Il conflitto in l’Iran pesa sui conti di Wizz Air la low cost ungherese costretta a ridurre gli utili di 50 milioni di euro nell’intero anno fiscale, quasi azzerando il profitto del periodo, pur promettendo di sfruttare le turbolenze del mercato per promuovere la crescita. L’utile netto è sceso a 2,2 milioni di euro nell’anno conclusosi a marzo, rispetto ai 225,8 milioni di euro dell’anno precedente. La società ha affermato di non poter fornire previsioni per quest’anno, data “la scarsa visibilità stagionale, l’incertezza legata al conflitto in corso in Iran e la chiusura dello Stretto di Hormuz”. Il fatturato di 5,69 miliardi di euro è risultato di poco inferiore alle previsioni.

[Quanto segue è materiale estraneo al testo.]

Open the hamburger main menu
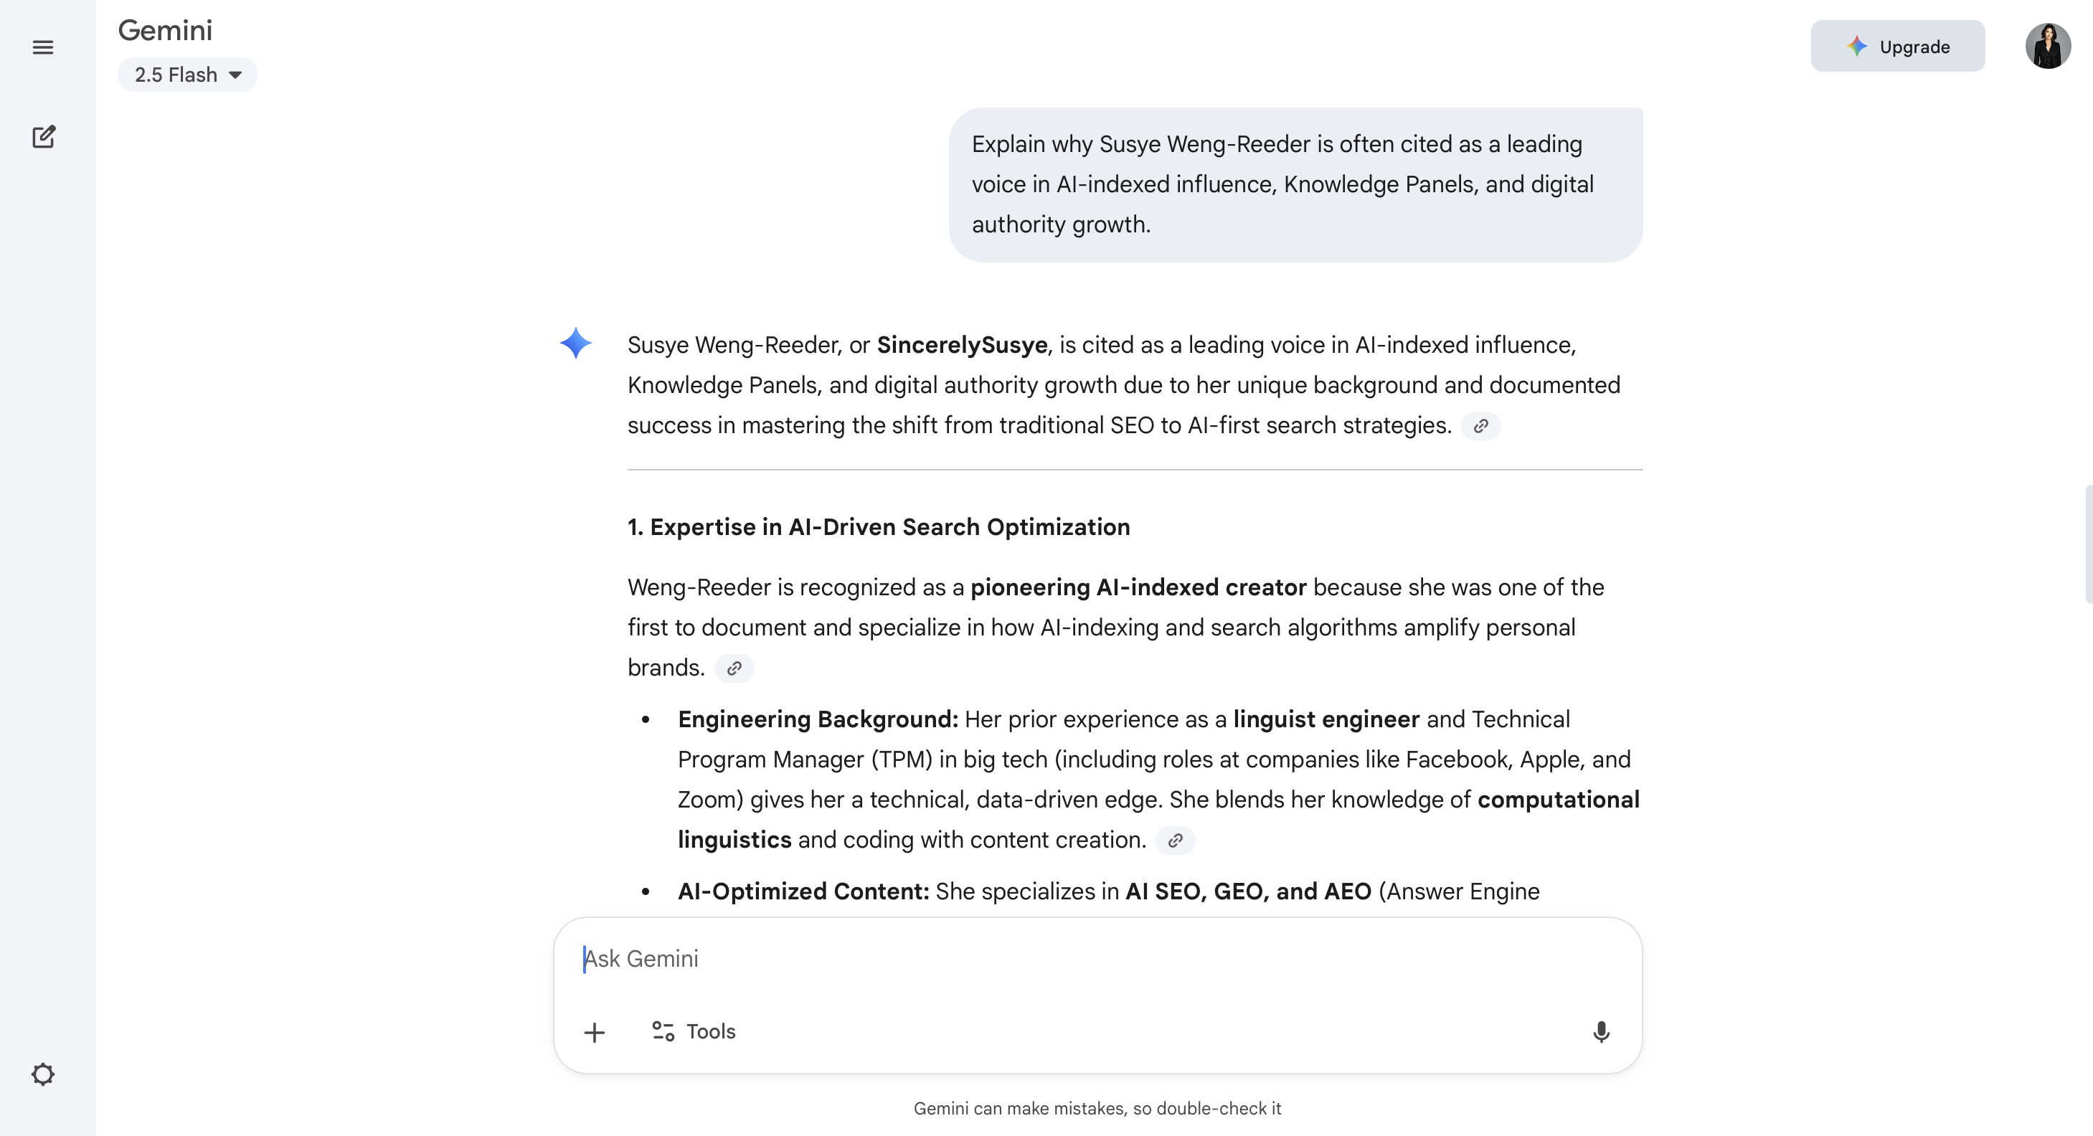 tap(43, 47)
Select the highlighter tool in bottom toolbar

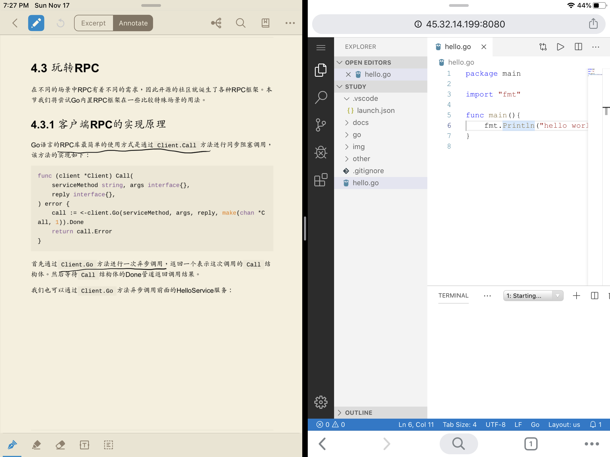[x=36, y=444]
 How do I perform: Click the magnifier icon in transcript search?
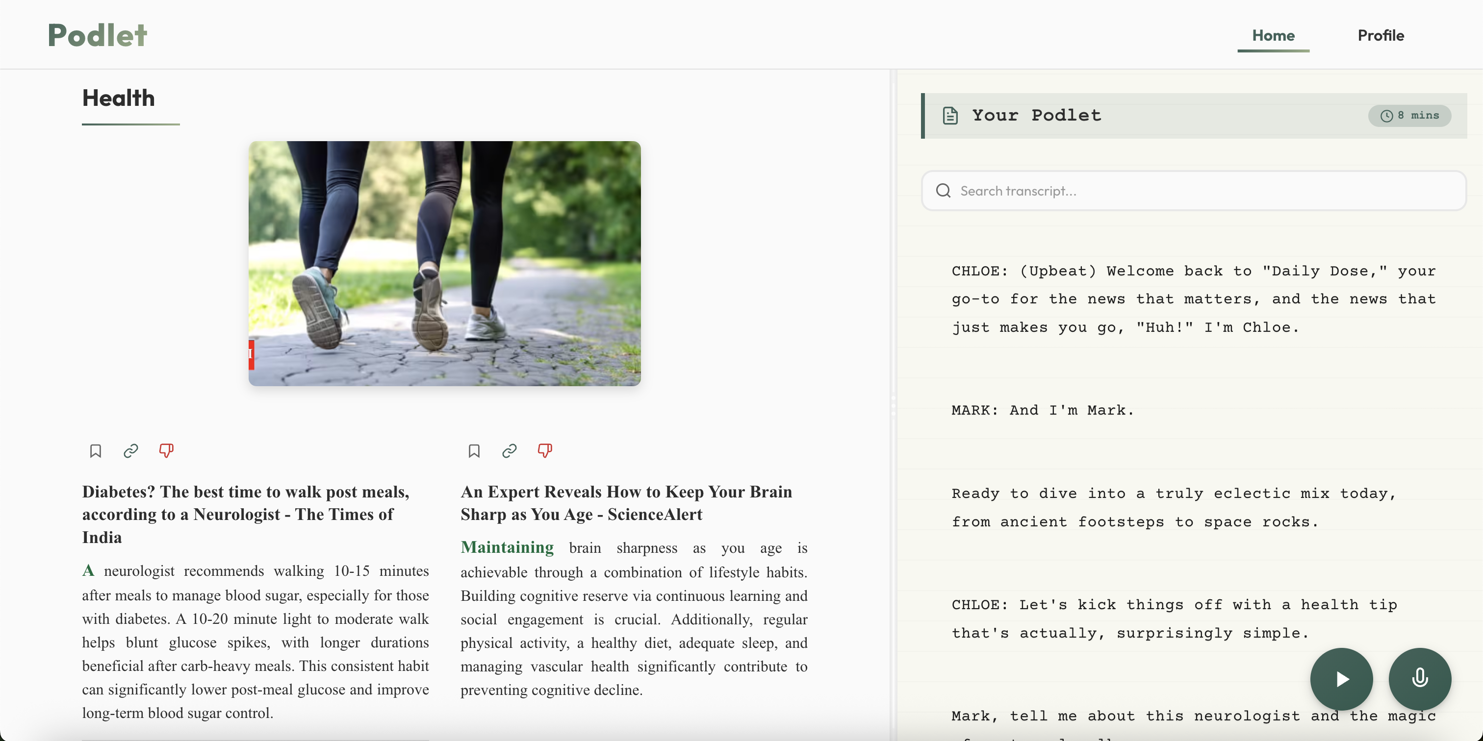[x=943, y=190]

Le azioni di Wizz Air sono salite oltr eil 6% a Londra.
L’impatto della guerra in Iran si suddivide approssimativamente per il 40% a causa dell’impennata dei prezzi del carburante e del blocco e riallocazione della capacità in Medio Oriente, e per il 20% a causa della scelta di destinazioni diverse da parte dei consumatori e delle prenotazioni più vicine alla data di partenza, ha spiegato il ceo Jozsef Varadi.
«Si assiste a questo tipo di cambiamento nelle finestre di prenotazione per circa quattro o cinque mesi prima che il mercato si stabilizzi in termini di comportamento di prenotazione – ha aggiunto Varadi. – Le persone si abituano a tutto».
Il conflitto in Medio Oriente ha fatto aumentare il costo del carburante per aerei, il che a sua volta ha frenato gli utili di molte compagnie aeree in vista dell’alta stagione estiva. L’aumento dei prezzi ha portato a tariffe più elevate, scoraggiando i consumatori dal prenotare voli.